Gather from the material every line that contains the string "sidebar".

*** ENTRIES SUPPLIED Section Begins ***

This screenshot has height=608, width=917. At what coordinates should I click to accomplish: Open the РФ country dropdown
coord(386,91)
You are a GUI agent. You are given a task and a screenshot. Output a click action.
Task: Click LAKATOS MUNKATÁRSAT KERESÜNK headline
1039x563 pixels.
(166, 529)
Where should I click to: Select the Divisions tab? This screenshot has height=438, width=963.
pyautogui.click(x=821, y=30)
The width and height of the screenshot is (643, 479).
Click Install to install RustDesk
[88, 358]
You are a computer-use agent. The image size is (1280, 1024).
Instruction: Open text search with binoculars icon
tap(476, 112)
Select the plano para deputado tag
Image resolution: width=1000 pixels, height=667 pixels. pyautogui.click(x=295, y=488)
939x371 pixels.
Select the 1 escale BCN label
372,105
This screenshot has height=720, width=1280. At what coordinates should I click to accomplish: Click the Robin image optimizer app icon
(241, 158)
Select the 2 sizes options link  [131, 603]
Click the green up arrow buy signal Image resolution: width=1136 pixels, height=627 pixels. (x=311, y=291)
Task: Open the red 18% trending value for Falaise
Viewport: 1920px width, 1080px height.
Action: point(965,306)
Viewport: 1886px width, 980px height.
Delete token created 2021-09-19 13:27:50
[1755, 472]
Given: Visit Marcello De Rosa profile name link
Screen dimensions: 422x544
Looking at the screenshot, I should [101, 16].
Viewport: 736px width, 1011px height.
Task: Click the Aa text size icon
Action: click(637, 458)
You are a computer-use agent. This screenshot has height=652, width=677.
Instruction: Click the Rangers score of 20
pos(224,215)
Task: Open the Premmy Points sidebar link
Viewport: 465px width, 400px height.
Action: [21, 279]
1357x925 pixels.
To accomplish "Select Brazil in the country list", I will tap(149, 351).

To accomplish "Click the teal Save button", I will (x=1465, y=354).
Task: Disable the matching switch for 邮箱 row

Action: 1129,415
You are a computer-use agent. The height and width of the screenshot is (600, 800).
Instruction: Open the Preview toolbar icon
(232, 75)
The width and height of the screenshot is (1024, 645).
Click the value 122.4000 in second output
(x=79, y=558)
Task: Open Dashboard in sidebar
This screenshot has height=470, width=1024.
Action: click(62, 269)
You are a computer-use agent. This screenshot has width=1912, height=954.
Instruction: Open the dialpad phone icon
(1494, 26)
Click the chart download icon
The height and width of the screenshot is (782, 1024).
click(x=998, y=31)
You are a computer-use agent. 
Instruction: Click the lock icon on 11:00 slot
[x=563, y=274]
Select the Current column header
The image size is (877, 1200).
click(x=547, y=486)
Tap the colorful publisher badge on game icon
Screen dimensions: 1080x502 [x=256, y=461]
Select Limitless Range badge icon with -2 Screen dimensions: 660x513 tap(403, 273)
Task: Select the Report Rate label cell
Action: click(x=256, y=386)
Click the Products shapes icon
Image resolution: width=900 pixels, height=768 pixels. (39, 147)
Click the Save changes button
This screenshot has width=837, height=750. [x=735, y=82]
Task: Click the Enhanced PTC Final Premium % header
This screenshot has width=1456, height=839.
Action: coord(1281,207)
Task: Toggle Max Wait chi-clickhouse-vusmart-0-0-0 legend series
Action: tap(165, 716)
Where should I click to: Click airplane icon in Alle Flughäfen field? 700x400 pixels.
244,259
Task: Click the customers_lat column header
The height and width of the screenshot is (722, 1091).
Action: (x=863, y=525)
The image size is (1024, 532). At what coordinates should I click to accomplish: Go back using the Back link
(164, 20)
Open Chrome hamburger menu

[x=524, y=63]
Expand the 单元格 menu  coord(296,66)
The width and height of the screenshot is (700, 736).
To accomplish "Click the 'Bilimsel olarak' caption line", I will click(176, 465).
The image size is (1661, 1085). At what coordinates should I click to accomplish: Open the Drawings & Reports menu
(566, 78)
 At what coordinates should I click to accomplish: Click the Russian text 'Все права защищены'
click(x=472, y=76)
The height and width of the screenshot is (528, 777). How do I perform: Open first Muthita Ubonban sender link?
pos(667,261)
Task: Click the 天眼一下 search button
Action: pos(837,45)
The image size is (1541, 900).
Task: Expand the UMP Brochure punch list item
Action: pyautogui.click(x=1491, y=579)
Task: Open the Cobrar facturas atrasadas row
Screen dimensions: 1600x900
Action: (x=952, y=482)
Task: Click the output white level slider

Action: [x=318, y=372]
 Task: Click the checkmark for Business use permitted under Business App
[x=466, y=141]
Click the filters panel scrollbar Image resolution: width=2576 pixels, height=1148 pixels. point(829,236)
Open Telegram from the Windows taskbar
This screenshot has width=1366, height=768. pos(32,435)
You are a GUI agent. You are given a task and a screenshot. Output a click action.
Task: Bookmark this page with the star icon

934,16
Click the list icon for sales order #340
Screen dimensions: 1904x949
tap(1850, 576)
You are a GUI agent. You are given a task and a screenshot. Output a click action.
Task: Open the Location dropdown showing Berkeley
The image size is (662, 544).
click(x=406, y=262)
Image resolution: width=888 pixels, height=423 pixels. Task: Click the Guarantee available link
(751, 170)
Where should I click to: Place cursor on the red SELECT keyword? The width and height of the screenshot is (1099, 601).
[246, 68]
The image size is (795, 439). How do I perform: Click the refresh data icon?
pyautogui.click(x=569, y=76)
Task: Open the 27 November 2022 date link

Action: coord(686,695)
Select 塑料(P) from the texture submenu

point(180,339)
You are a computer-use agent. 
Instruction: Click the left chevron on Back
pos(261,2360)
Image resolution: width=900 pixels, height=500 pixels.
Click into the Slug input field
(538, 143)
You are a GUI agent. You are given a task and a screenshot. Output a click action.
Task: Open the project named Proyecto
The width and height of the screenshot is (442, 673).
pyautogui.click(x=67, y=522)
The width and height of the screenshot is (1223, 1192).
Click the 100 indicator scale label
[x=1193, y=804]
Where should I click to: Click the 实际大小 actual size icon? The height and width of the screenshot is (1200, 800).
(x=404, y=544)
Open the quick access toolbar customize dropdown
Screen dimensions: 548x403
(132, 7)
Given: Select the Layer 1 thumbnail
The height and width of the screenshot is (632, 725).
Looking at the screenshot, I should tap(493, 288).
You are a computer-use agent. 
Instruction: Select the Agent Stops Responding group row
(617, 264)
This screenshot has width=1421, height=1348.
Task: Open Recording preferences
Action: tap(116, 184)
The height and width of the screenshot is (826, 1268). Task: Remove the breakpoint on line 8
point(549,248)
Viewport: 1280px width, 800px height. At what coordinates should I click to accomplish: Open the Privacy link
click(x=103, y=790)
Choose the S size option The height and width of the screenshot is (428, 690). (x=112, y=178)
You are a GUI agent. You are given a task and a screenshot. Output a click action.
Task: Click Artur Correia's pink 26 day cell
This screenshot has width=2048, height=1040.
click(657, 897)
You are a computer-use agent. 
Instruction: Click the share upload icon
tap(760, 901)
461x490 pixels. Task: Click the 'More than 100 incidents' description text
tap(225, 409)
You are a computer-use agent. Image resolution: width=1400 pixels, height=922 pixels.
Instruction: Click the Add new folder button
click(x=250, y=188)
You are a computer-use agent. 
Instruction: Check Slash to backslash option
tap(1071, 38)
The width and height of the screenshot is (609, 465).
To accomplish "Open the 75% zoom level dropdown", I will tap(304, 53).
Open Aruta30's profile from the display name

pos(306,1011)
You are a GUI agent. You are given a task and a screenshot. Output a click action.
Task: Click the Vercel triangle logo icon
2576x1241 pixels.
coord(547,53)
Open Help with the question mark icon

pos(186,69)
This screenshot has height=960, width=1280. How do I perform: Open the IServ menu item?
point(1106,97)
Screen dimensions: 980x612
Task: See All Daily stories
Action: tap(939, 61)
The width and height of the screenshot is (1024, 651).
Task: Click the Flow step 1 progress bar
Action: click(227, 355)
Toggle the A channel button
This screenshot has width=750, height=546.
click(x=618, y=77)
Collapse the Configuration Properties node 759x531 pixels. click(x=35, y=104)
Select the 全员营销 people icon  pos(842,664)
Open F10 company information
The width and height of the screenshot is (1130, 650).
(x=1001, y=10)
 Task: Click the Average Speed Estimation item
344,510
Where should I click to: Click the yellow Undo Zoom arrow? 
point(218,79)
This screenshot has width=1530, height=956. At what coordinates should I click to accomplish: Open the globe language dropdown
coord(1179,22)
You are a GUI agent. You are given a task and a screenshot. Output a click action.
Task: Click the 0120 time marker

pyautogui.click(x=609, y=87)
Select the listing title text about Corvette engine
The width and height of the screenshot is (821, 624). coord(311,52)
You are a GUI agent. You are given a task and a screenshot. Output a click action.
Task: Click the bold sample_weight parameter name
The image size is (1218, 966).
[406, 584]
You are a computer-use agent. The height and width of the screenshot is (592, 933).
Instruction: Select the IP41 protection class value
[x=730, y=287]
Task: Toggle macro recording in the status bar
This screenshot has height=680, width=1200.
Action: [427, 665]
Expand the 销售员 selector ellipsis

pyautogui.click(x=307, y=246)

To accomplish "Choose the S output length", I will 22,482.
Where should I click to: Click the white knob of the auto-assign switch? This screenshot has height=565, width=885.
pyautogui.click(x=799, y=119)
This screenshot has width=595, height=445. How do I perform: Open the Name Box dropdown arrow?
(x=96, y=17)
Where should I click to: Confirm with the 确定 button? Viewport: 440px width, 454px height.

*** ENTRIES SUPPLIED Section Ends ***

**THE ANSWER:**
Task: Open the Premmy Points sidebar link
Task: Open Dashboard in sidebar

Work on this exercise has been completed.